# Assignment:
Note how many lines of the data below hold the word "bordeaux", then give that number with no other text.

START Data section

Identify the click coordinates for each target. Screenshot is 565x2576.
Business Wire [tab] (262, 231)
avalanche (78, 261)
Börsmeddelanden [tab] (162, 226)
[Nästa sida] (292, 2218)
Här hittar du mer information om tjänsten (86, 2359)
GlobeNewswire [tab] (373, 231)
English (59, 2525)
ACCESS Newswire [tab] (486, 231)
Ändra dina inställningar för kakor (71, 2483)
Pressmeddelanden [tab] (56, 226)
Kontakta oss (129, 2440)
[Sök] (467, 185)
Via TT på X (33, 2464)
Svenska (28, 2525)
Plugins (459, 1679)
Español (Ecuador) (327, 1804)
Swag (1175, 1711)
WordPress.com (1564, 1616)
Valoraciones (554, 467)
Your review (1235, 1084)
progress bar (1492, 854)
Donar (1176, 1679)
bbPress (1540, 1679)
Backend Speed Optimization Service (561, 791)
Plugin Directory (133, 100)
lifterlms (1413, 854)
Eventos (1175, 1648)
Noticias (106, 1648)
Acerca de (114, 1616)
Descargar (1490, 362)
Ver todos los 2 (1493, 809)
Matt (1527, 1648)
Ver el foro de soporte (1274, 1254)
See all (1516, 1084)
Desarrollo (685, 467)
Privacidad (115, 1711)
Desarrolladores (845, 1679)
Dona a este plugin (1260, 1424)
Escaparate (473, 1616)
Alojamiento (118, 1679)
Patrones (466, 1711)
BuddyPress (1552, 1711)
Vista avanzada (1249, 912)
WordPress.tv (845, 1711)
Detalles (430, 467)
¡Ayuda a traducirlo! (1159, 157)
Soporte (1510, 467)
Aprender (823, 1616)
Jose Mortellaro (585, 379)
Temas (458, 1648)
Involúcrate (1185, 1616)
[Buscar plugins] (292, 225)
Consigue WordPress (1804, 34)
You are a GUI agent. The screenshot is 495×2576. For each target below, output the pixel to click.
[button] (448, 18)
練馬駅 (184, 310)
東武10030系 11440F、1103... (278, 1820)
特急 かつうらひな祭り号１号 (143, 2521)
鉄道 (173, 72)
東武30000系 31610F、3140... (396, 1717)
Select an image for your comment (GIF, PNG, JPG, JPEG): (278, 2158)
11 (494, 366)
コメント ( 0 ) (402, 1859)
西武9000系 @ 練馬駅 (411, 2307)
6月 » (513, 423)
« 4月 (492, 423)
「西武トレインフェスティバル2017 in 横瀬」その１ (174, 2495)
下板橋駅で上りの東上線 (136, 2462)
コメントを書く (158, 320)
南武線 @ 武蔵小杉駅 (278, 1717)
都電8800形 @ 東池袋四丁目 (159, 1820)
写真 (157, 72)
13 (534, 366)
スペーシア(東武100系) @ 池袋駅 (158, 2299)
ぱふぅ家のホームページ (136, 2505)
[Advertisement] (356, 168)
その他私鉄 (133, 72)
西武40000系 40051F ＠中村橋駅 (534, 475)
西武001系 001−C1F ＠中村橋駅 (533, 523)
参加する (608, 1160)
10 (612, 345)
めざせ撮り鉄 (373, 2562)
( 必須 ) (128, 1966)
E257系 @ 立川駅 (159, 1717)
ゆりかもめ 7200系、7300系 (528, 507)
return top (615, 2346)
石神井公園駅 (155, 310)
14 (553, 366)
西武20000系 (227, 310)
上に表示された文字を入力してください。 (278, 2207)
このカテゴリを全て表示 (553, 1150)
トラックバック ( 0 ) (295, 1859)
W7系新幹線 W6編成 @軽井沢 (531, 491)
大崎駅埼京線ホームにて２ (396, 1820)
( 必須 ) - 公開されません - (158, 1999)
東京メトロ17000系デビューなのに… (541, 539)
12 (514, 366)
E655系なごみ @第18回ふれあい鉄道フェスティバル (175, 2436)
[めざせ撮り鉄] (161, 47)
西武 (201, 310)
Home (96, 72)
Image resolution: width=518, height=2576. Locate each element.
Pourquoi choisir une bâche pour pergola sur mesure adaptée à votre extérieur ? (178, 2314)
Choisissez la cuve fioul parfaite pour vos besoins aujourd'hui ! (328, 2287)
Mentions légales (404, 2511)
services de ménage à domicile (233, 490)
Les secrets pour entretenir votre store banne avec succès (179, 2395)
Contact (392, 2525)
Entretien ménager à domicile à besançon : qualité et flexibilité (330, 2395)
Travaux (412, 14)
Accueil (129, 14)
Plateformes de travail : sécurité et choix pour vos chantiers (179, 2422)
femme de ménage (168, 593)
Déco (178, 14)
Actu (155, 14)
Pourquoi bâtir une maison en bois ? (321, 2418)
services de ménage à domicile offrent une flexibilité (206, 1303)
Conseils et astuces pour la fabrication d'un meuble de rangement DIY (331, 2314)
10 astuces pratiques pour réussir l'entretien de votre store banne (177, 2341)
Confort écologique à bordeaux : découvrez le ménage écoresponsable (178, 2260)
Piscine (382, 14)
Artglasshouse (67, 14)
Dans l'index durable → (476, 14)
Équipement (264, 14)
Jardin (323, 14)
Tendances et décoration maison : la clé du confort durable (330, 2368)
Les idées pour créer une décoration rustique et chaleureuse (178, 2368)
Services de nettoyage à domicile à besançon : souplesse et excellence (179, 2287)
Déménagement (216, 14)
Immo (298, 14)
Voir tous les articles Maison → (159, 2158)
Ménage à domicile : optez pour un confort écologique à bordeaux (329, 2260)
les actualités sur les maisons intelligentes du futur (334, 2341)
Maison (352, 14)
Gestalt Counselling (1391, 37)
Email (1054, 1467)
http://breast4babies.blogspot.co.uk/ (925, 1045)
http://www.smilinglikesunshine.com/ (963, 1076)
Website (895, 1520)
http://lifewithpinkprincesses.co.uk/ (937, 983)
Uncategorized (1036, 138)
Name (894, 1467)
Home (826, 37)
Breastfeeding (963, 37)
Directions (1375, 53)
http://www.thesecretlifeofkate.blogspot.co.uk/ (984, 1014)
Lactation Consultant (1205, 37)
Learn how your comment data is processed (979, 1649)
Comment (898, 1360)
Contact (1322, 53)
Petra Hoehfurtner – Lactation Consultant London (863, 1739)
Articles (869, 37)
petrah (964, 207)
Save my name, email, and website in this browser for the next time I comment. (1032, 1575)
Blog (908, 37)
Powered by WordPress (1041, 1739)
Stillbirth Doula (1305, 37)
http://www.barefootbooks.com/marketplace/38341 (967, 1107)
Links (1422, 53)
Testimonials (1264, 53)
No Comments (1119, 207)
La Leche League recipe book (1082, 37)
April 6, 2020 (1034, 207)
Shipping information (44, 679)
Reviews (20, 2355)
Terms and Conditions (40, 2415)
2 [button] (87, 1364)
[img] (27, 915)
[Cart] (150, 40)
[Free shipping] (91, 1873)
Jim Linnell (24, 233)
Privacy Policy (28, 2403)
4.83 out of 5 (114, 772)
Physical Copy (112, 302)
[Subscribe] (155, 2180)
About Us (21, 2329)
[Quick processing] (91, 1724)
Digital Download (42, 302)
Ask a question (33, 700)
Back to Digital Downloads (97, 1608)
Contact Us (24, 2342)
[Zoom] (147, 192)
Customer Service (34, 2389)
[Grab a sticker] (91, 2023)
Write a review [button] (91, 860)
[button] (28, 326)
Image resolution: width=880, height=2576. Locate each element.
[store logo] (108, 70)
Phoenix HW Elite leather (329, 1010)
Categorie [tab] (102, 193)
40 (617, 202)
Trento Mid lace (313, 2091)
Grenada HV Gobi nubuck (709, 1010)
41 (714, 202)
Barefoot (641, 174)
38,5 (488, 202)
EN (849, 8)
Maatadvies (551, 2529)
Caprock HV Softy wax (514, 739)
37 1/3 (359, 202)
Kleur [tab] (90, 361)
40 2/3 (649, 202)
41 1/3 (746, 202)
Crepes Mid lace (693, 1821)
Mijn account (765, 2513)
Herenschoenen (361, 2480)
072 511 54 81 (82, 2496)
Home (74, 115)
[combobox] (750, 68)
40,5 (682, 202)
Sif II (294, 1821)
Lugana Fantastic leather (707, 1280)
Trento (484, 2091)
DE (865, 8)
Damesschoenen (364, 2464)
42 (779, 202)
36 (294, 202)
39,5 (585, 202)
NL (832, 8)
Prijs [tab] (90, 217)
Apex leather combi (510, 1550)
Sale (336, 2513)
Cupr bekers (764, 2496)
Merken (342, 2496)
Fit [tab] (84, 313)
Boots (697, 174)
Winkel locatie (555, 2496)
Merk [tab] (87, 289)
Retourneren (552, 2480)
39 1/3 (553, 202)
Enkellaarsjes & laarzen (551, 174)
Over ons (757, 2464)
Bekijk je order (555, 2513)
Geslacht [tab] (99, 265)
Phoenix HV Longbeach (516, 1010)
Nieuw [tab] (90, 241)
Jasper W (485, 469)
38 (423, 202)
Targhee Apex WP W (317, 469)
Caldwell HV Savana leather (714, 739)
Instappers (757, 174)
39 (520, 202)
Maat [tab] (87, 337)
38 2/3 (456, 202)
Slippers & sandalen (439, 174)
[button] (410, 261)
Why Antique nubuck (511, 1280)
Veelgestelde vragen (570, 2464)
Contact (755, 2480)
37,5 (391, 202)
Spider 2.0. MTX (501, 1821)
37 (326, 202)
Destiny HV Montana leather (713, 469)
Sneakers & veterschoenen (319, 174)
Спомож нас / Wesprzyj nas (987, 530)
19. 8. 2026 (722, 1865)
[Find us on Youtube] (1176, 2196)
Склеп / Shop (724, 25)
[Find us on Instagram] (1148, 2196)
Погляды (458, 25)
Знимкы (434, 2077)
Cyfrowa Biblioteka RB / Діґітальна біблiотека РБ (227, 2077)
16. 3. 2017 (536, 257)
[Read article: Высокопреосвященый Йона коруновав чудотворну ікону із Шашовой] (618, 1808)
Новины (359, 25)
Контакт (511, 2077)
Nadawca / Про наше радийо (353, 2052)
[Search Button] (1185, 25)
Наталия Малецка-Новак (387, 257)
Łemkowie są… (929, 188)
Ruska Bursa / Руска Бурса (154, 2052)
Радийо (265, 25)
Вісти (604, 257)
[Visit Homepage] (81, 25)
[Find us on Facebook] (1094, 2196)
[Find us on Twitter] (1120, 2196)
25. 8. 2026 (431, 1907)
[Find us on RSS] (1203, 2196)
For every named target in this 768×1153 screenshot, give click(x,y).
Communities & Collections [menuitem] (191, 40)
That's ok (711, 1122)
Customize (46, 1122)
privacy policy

END Data section

# Solution for this problem:
2